_TASK GOAL_
Taking the line with "Where should I" as the first and the line with "Given: Click the red light in the L lane" as the last, set down the lines below exactly, pictures excluded.

_DATA PROVIDED_

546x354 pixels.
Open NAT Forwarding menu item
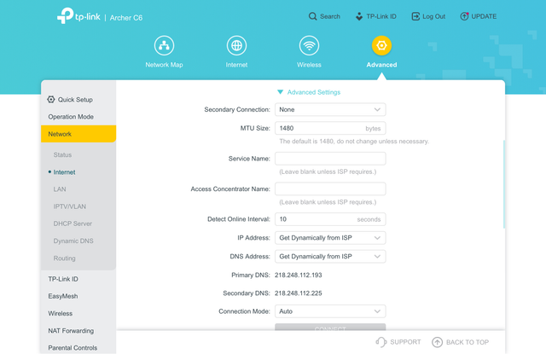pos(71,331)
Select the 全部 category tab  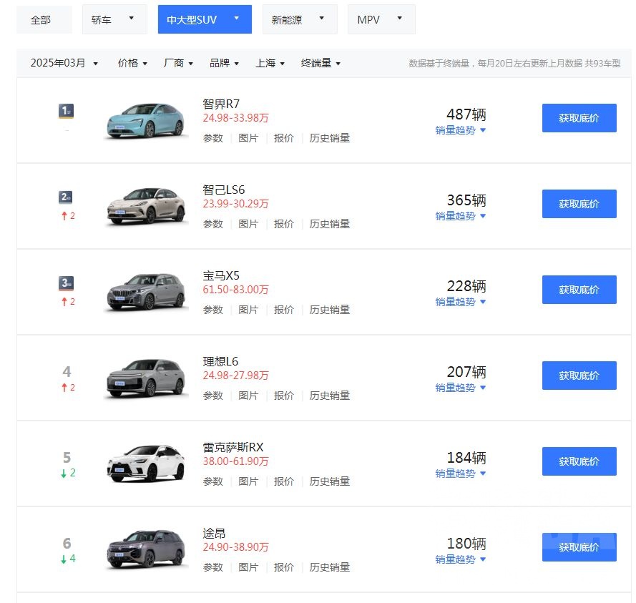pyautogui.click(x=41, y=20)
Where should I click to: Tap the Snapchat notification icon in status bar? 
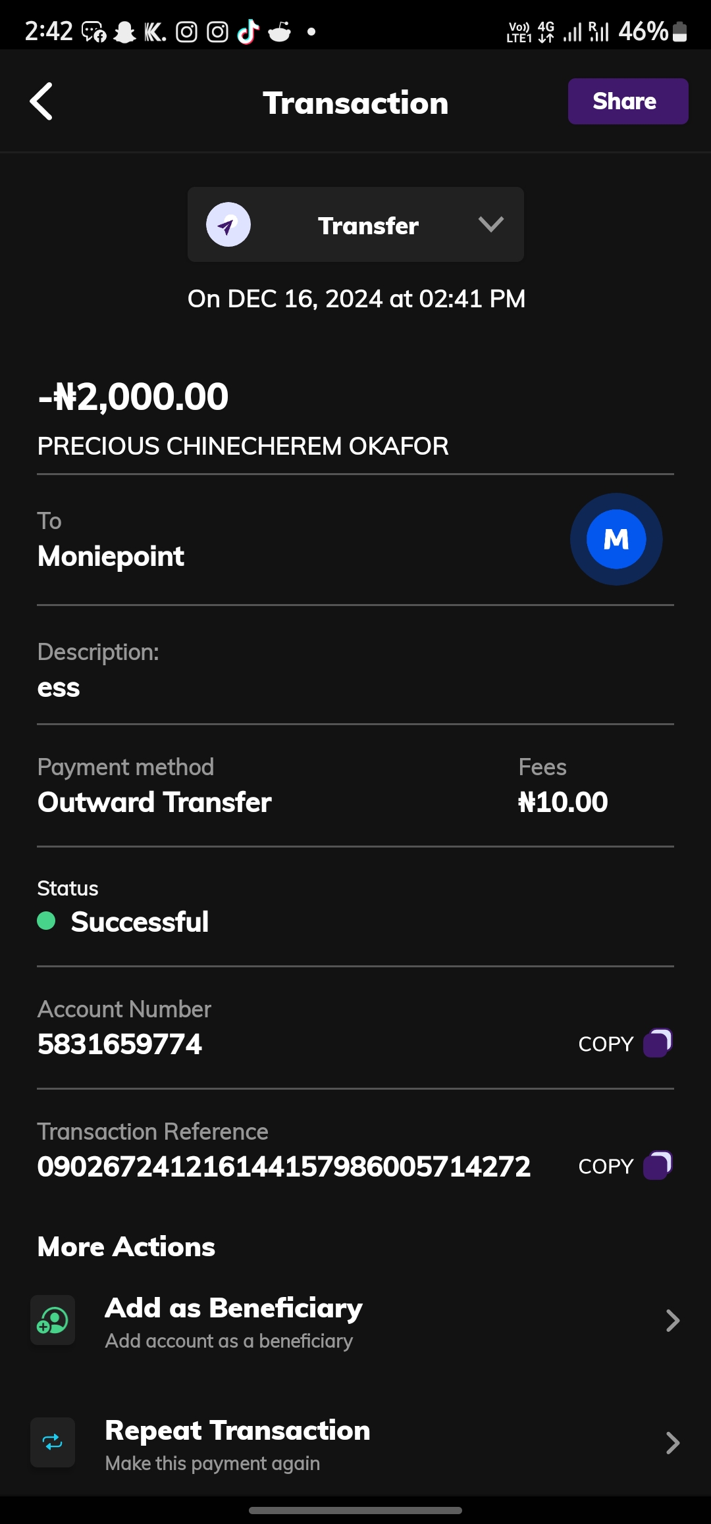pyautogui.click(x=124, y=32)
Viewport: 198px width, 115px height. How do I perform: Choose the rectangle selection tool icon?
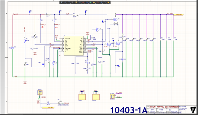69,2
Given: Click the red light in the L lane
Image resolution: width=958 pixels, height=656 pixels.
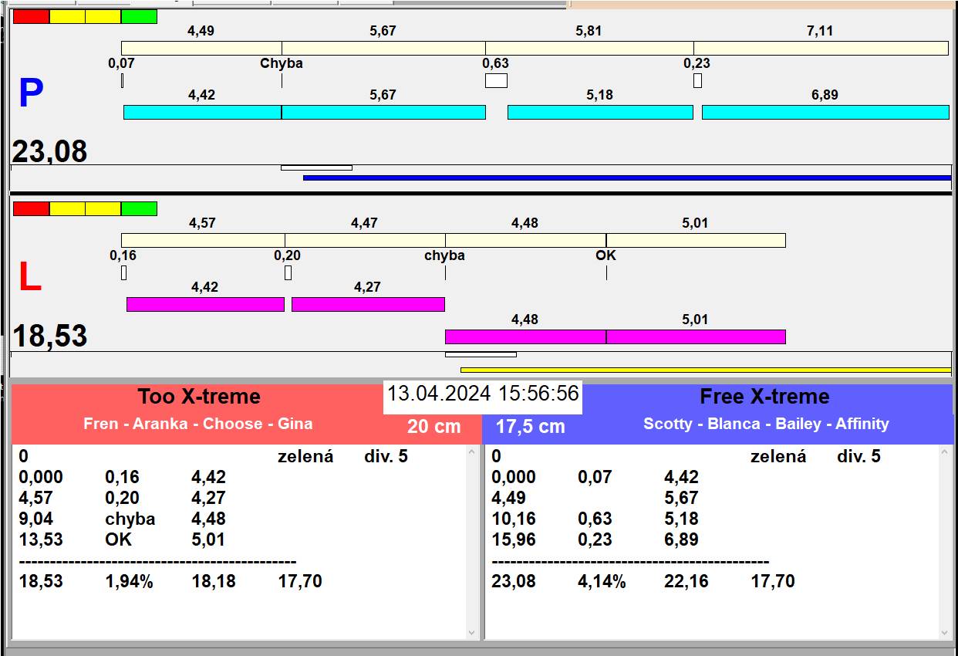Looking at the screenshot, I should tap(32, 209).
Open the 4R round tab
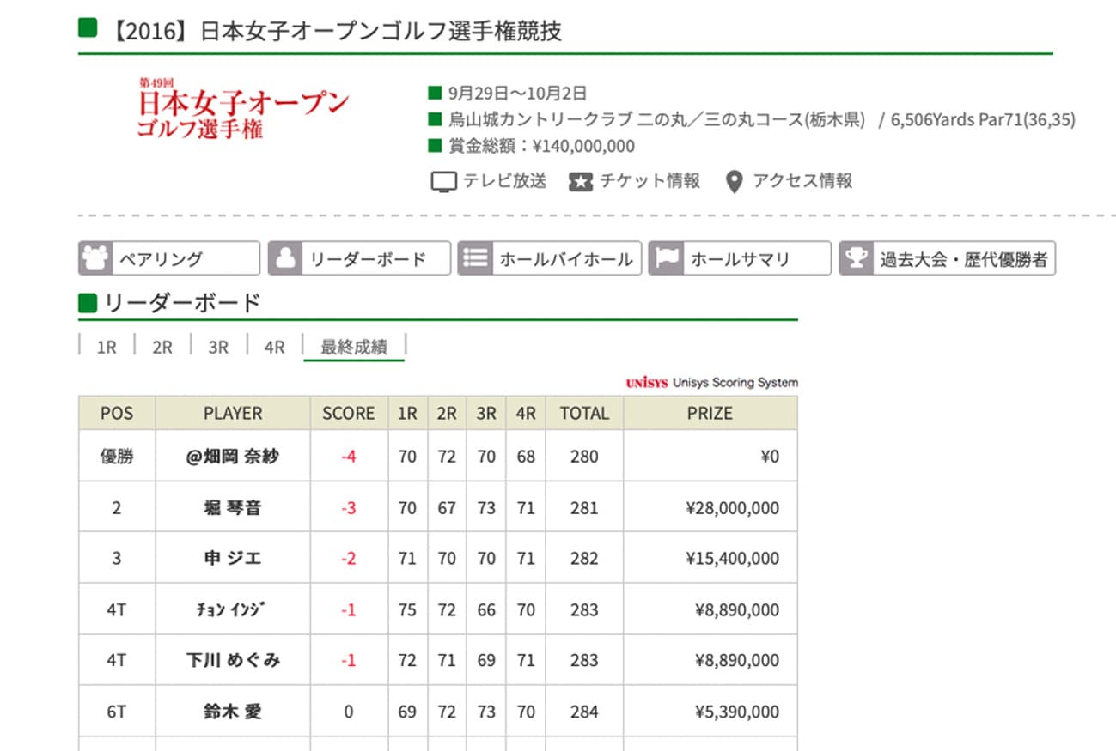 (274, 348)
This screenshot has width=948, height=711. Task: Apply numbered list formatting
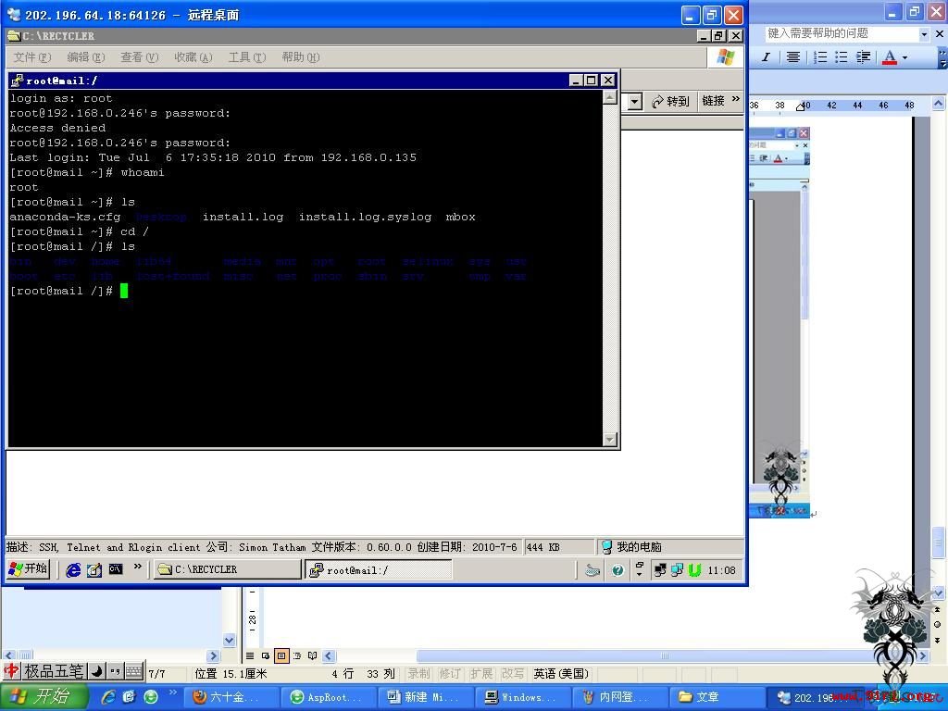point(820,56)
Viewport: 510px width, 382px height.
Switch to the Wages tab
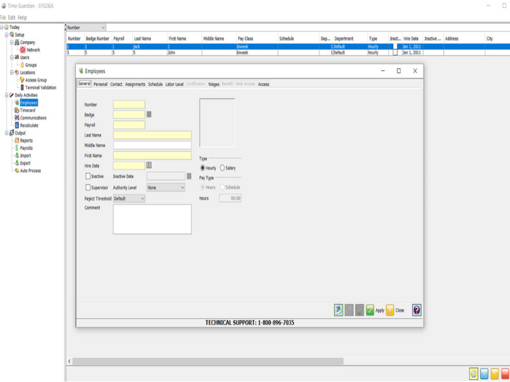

_COMPLETED TASK_
Where should I click to: Tap the Snapchat notification icon in status bar? 
pyautogui.click(x=124, y=32)
Viewport: 198px width, 115px height. How do I perform: Choose the rectangle selection tool icon?
69,2
Given: Click the red light in the L lane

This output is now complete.